Medvedeva announced Monday she will be coached by Brian Orser. More on that here.

Zagitova and Medvedeva went one-two in PyeongChang, with Zagitova rising in the two months before the Winter Games to supplant the returning-from-injury Medvedeva, who had won the previous two world titles and gone undefeated for two years.

Zagitova, in her first senior international season, became the second-youngest Olympic singles champion after Tara Lipinski.

Tutberidze, who coached both skaters, shared a conversation she had with Medvedeva in PyeongChang in this Russian TV interview.

“There was this really childish phrase: ‘Couldn’t you have kept Alina in the juniors for one more year?’” Tutberidze said, according to an Associated Press translation. “I said … we have to give everyone the same chance.”

Medvedeva declined to comment on the exchange later Monday, according to R-Sport.
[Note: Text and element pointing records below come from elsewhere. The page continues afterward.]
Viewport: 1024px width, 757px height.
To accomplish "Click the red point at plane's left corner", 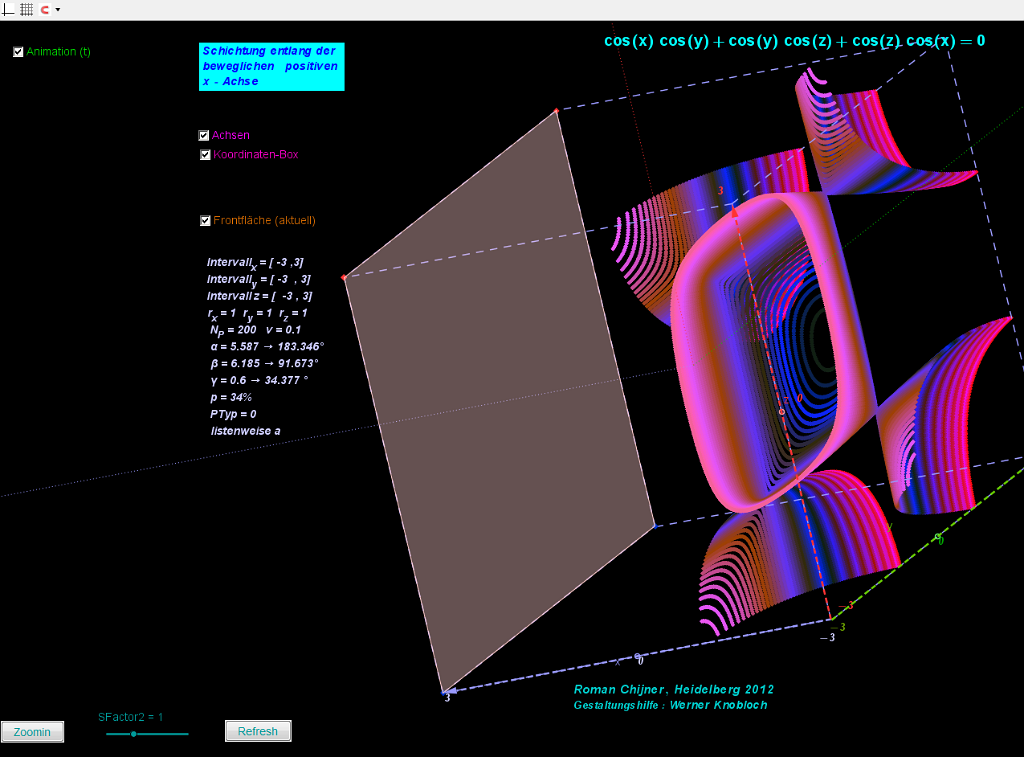I will pyautogui.click(x=344, y=277).
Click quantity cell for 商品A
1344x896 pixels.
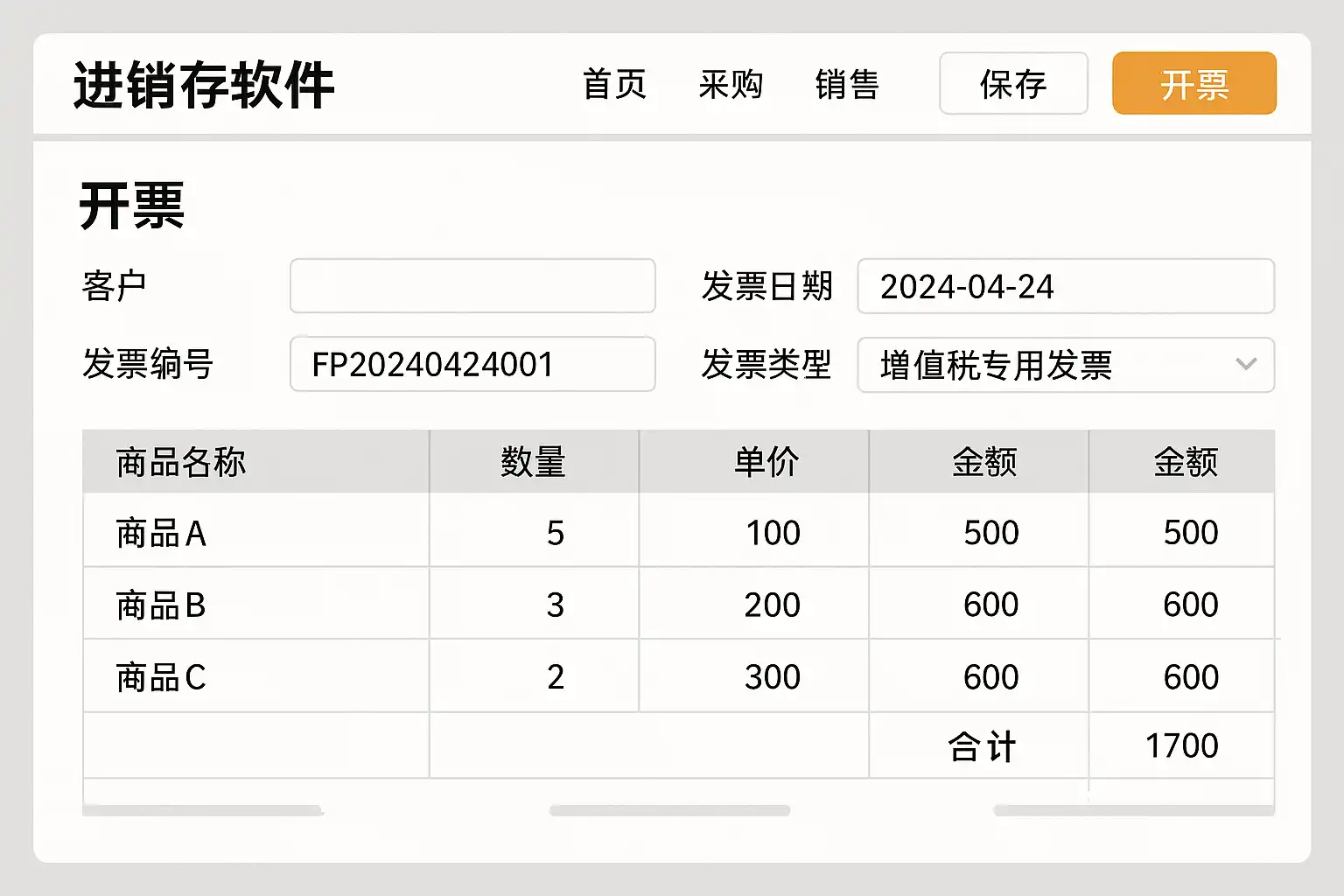click(555, 533)
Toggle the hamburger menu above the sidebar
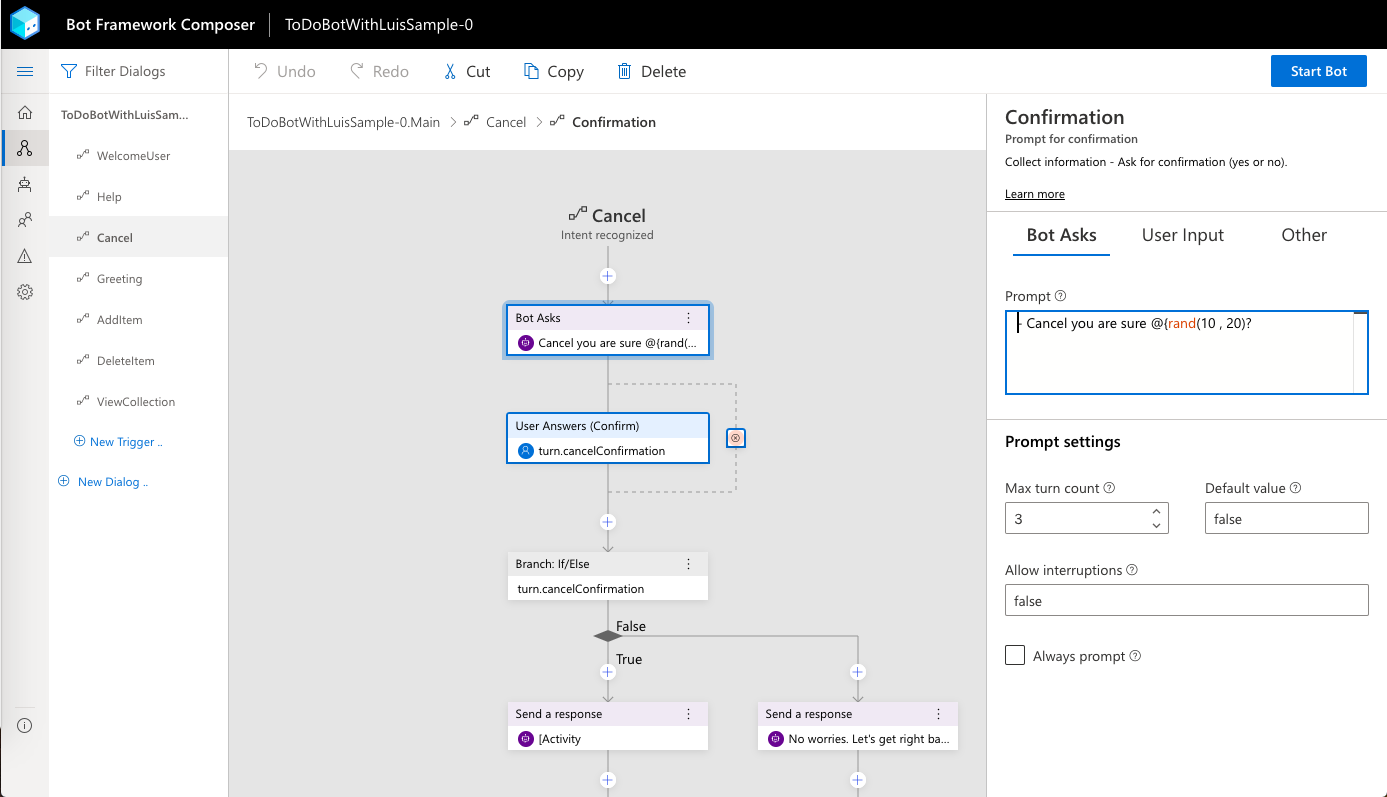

An image was shown on the broadcast of Tutberidze’s text messages to Medvedeva that went unreturned.

“Rumors had been circulating, of course, and I had been writing [Medvedeva] by that time, but I hadn’t received any answers to my texts, and she wasn’t answering my phone calls,” Tutberidze said, according to a TASS translation. “That’s why I realized [Medvedeva] had left us when I heard it on Channel One news.”

Medvedeva, now 18, started training under Tutberidze at age 7. She became world junior champion in 2015 and world senior champion in 2016 and 2017.

She went undefeated for more than two years -- the longest streak in women’s singles since Katarina Witt in the 1980s -- and looked primed for Olympic gold in PyeongChang before being sidelined by a foot injury last fall.